A larger crop estimate came in, but yarn prices still tightened. MSP support, export push, and traceability moves are pulling the cotton chain in different directions. Here’s what happened this week in cotton.
MSP funding backs cotton farmer support:
The Cabinet has approved Rs 1,718.56 crore for CCI’s 2023-24 cotton MSP operations, covering procurement of around 32.84 lakh bales and benefiting about 7.25 lakh farmers. The support was extended across 11 major cotton-growing states through more than 508 procurement centres to prevent distress sales and protect farmer returns.
This matters because MSP-backed procurement helps keep cotton acreage viable and supports steadier raw material flows into ginning and spinning. Net-net, this suggests that the government is still using CCI as the primary buffer to protect farmers' economics when market prices fall below the MSP.

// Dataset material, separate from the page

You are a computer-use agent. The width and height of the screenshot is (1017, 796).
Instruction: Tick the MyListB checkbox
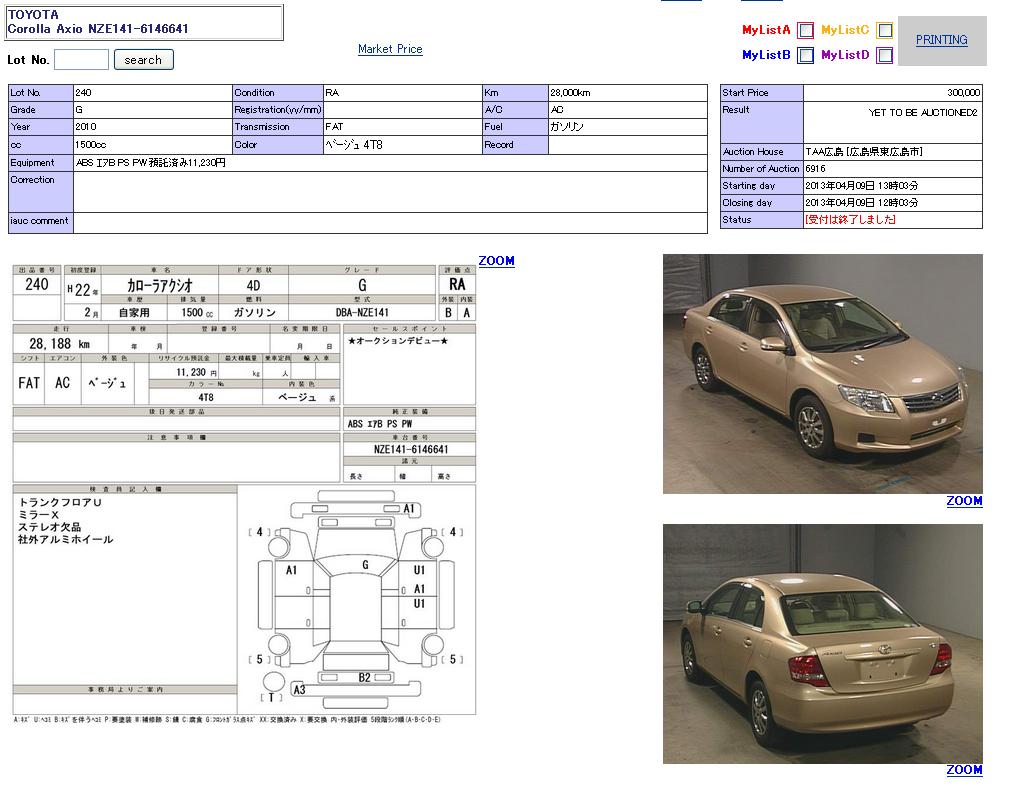point(805,56)
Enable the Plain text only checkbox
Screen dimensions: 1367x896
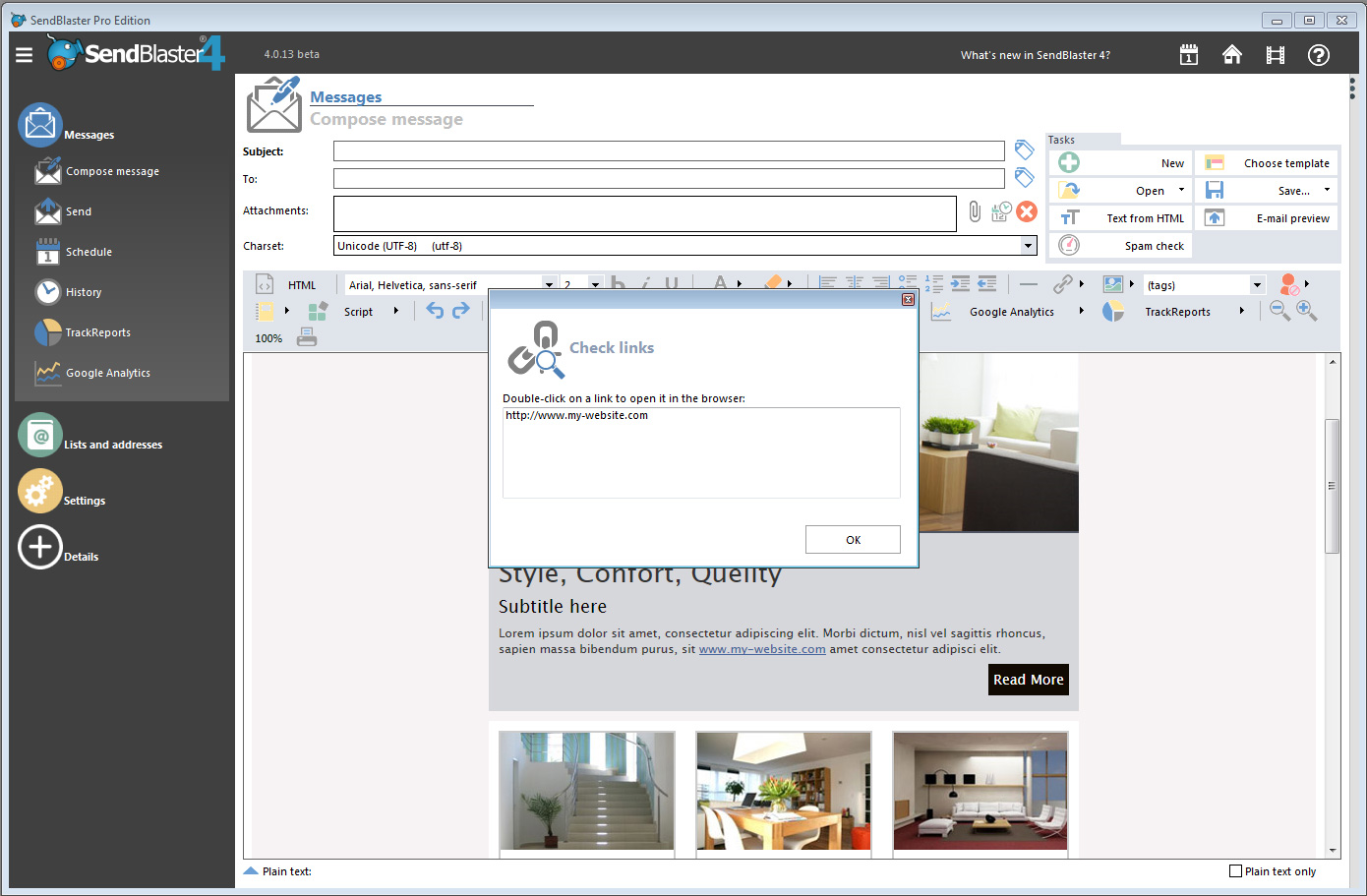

Textile exports rise as policy support widens:
India’s textile and apparel exports, including handicrafts, rose 7% during April–December 2024 versus the same period a year earlier, while the sector targets a $350 billion industry and $100 billion in exports by 2030. Policy support included zero customs duty on ELS cotton from February 20, 2024, 51,000 tonnes of duty-free ELS imports under the India-Australia ECTA, and a $3.50 per kg MIP on knitted fabrics. The cotton linkage is direct because cheaper ELS access can support premium yarn and fabric production, while FTAs and PM MITRA parks can improve textile export competitiveness. Expect cotton demand to stay linked not just to crop size, but to how effectively mills convert policy support into export orders.

CAI lifts 2025-26 crop estimate again:
CAI has revised India’s 2025-26 cotton production estimate upward to 320.50 lakh bales of 170 kg each, from 317.00 lakh bales earlier, marking an increase of 3.50 lakh bales. The revision was linked to better crop prospects in states including Maharashtra and Andhra Pradesh. A higher crop estimate points to a more comfortable cotton supply outlook for ginners, spinners, and exporters if arrivals track projections. This suggests that lint prices may stay more contained than feared, unless actual arrivals or quality diverge from the estimate.

Compliance becomes a cotton export strategy:
India’s $176 billion textile industry is being pushed toward traceability and compliance, with Union Budget 2026-27 support of Rs 1,500 crore for integrated upgrades. The article said three to five model villages were being rolled out in each cotton district, bale-level traceability was being built through a blockchain-backed BITS system with QR codes, and exporters were earning premiums of up to 25% for 60/40 banana–organic cotton blends in US and French markets. This matters because cotton is moving from a volume play to a documented, premium-linked raw material strategy tied to export access. Net-net, this suggests traceability and compliance may increasingly determine which cotton value-chain players capture better margins.

North yarn firms as export pull tightens supply:
Cotton yarn prices in North India rose by ₹2–5 per kg in Delhi and Ludhiana during the week as mills shifted more output toward exports amid a weaker rupee, tightening domestic supply. Recycled PSF prices also increased by ₹2–3 per kg, while recycled PC yarn in Panipat stayed stable, and cotton prices remained firm on global cues and export demand expectations. The cotton signal here is that export-led mill behaviour is supporting yarn realizations even without a sharp move in lint costs. That likely means domestic buyers may continue to face tighter yarn availability and margin pressure if export demand stays stronger than local offtake.